Yeni CHP Uşak İl Kadın Kolları Başkanı Emine Ceylan, konuşma yaparak görevi devraldı. Emine Ceylan, kendisini tanıtarak, “Aslen Çankırılı anne ve babamın dördüncü ve son çocuğuyum. 1986 yılının Haziran ayında Yalova’da doğdum, iş sebebiyle çeşitli illerde bulunan ailem benim doğumumdan kısa bir süre sonra kalıcı olarak İzmir’e yerleşti ve benim en geriye dönük hatıralarım İzmir’de oluşmaya başladı. Atatürk’ün ilke ve inkılaplarının, düşünce yapısının, fikirlerinin en derin şekilde ruhumuza işlendiği, andımızın boğazımız acıyana kadar bağırarak söylendiği, milli bayramlarımızın şehrin her stadında coşkuyla kutlandığı ve insanların gerçekten birbirinin bayramını kutladığı, kadınlarımızın maddi ve manevi özgürlüklerinin olması gerektiğinin benimsenmeye başladığı yıllarda ilkokul, ortaokul ve lise öğrenimimi İzmir’de tamamladım.
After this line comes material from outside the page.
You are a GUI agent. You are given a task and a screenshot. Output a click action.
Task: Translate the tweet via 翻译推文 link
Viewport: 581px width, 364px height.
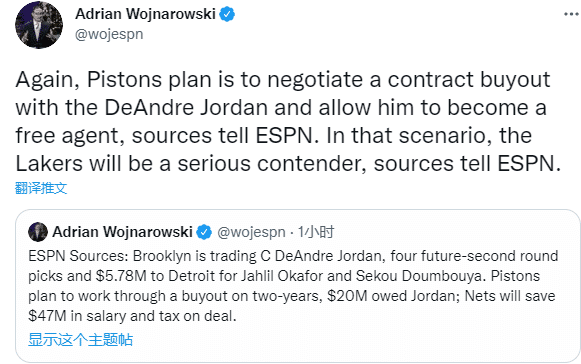click(x=41, y=188)
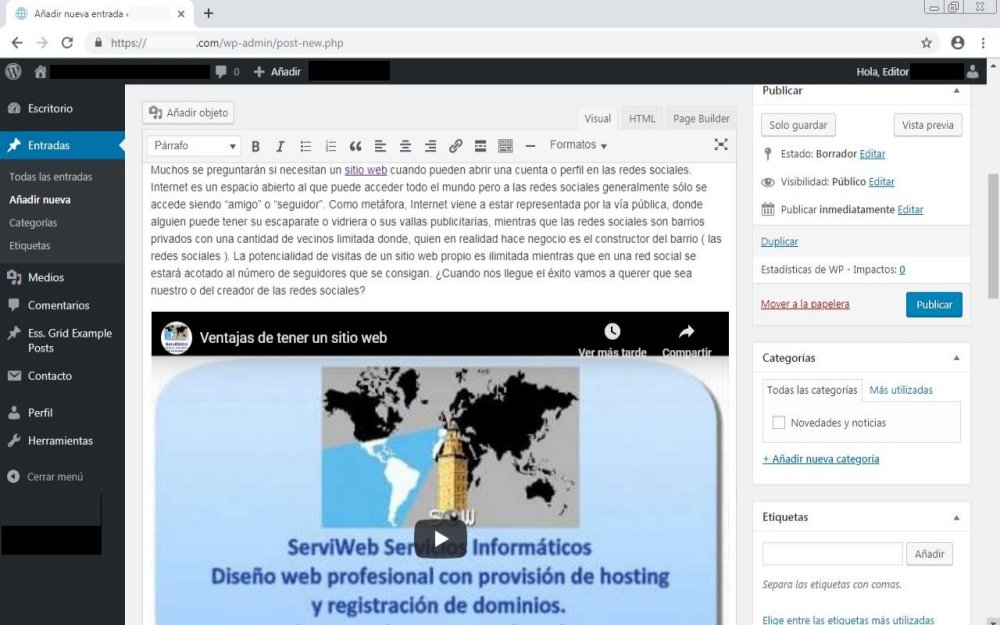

Okul yıllarımda hangi siyasi partinin ne şekilde bir ideolojiye sahip olduğunun bir önemi yoktu benim için, önemli olan Ulu Önder Mustafa Kemal Atatürk’e borcumuzun olduğuydu.Eğitime büyük önem veren inşaat işçisi babamın ve ev hanımı annemin özverisiyle üniversiteyi kazandım. 2005 yılında Afyon Kocatepe Üniversitesi Uşak Fen Edebiyat Fakültesi Matematik Bölümü’nü okumak için 19 yaşında Uşak’a geldim. Hayattan beklentilerimizi netleştirmeye başladığımız, karakterimizin tam olarak şekillendiği ve aslında aklımızın başına geldiği yetişkinlik yıllarımı Uşak’ta yaşamaya başlamıştım. Üniversiteyi bitirdikten hemen sonra evlendim ve kalıcı olarak Uşak’a yerleştim. Elbette üniversite okuyan her genç gibi benim de okuduğum bölümle ilgili hayallerim vardı ve bu hayallerimi gerçekleştirmek için en önemlisi atanmakti. Sürekli değişen eğitim sistemimizin o dönemine denk gelen biçimde ben tam bir sayısalcı olarak yetiştim. Fakat atanabilmek için 11 dersten sorumluyduk ve bu derslerden yalnızca bir tanesi sayısaldı. Ben bir balıktım lakin ağaca çıkmamı istediler. Hayallerimden güç almaya çalıştığım süreçte bir kızım oldu ve artık mecburi doğu görevini yerine getirme, ailemden ayrı kalma korkusu benim atanmış öğretmenlik hayatımı tamamen bitirdi. Özel sektörde öğretmenlik yapmanın zorluklarını da anlatmama gerek yok diye düşünüyorum. Sonunda ben hayallerimden vazgeçmiştim. Kararımı verdim ve çalışma hayatımı bambaşka rotayla yeniden şekillendirdim. Avukat olan eşime büroda yardımcı olmaya başladım. 9 yıldır birlikte çalışıyoruz. Umarım mutludur.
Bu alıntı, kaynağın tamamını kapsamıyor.